* Start *

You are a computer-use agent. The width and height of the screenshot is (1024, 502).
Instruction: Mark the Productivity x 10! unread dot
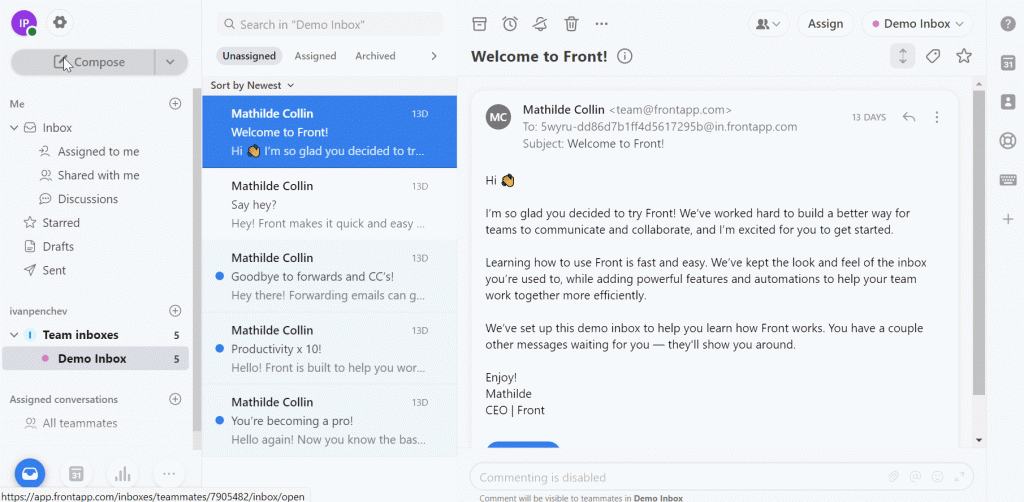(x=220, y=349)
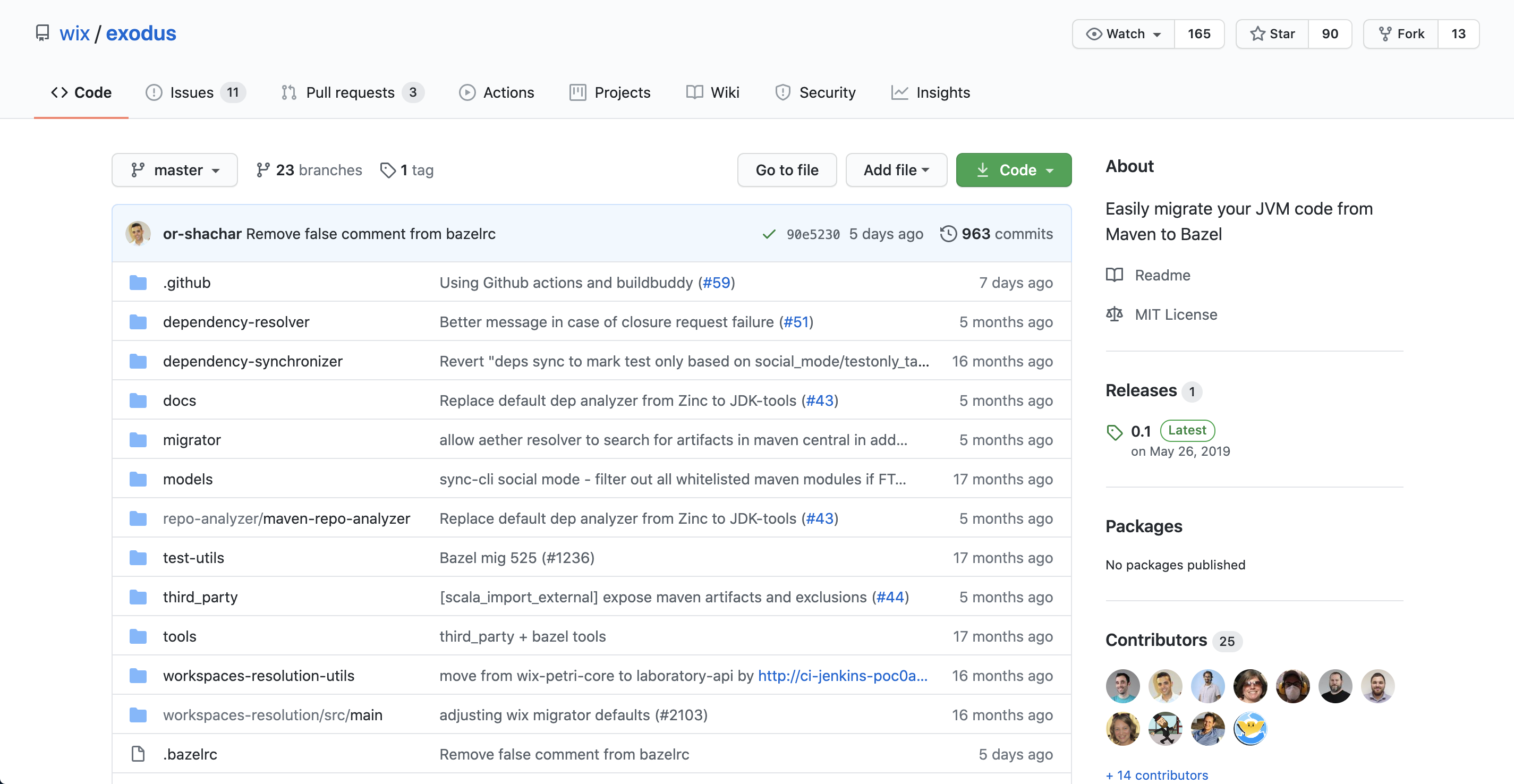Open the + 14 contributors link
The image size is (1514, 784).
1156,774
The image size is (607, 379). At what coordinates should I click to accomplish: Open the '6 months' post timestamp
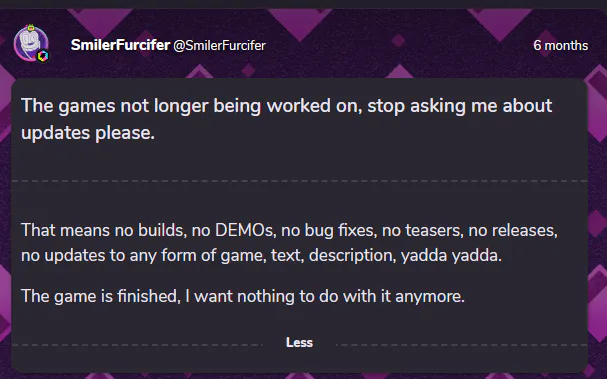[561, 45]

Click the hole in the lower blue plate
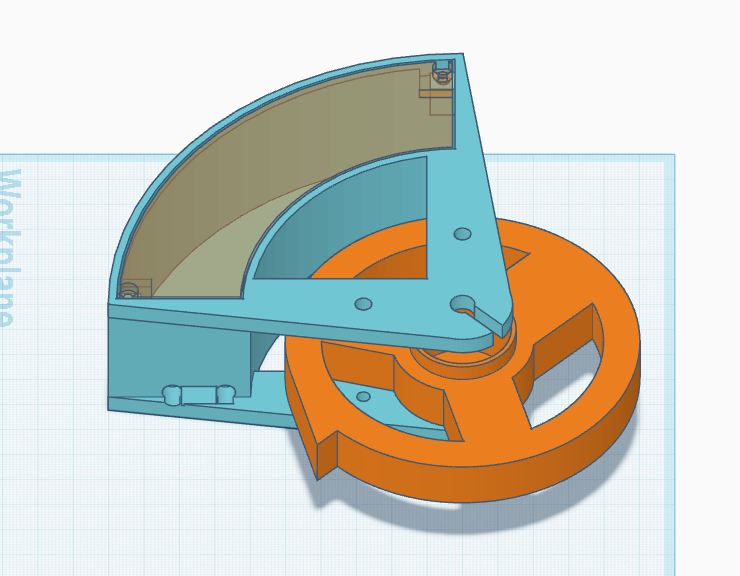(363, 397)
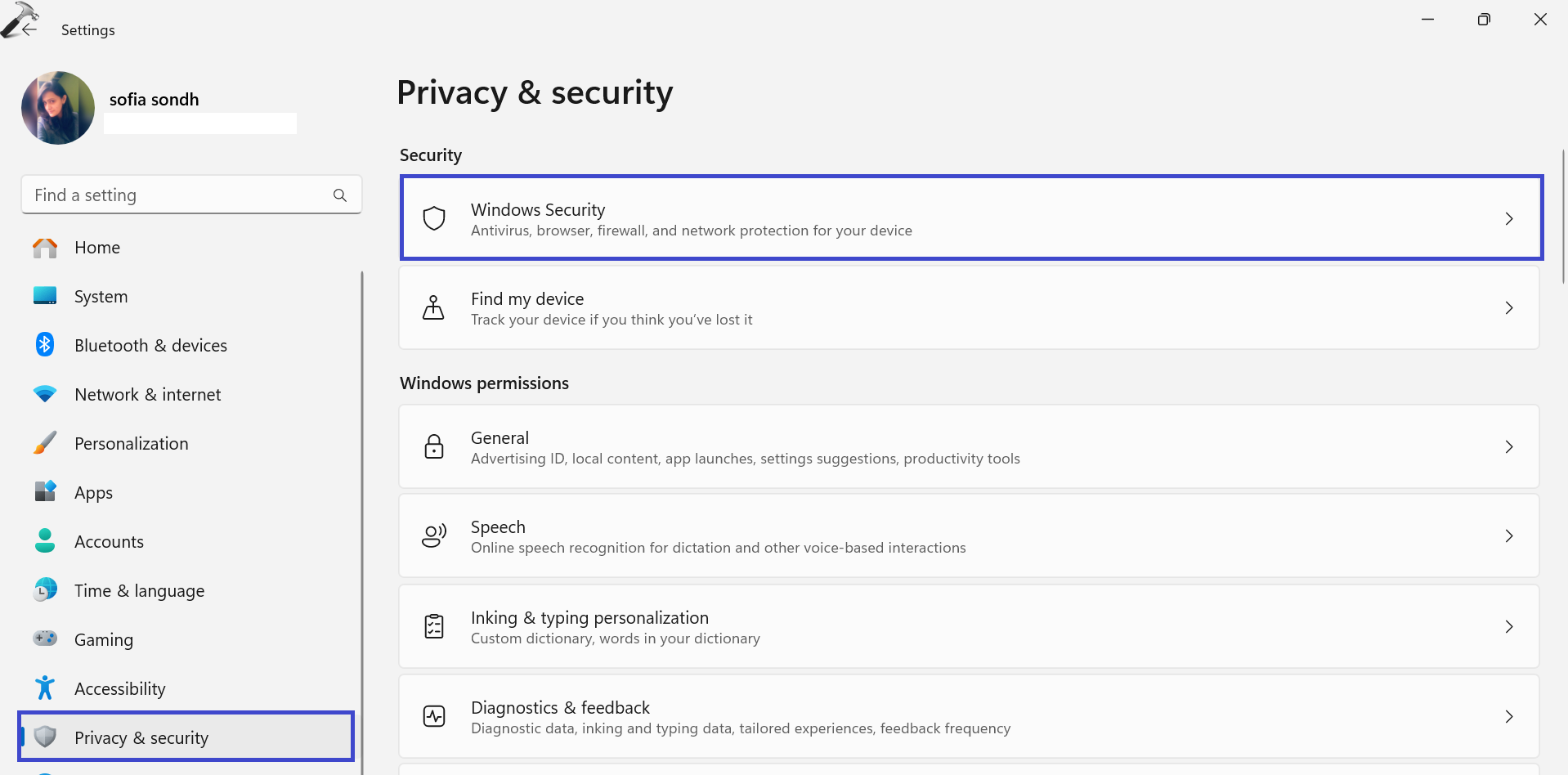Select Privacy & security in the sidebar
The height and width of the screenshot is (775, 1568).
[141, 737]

* End *

→ GOAL:
Write each line of the records as one string in a JSON list, skipping blank lines and omitting the pictures.

→ THE SOLUTION:
[
  "You are a computer-use agent. The width and height of the screenshot is (1024, 502).",
  "Instruction: Mark the Productivity x 10! unread dot",
  "(x=220, y=349)",
  "Open the + 14 contributors link",
  "The image size is (1514, 784).",
  "1156,774",
  "The image size is (607, 379). At what coordinates should I click to accomplish: Open the '6 months' post timestamp",
  "[561, 45]",
  "Click the hole in the lower blue plate",
  "(363, 397)",
  "Select Privacy & security in the sidebar",
  "The height and width of the screenshot is (775, 1568).",
  "[141, 737]"
]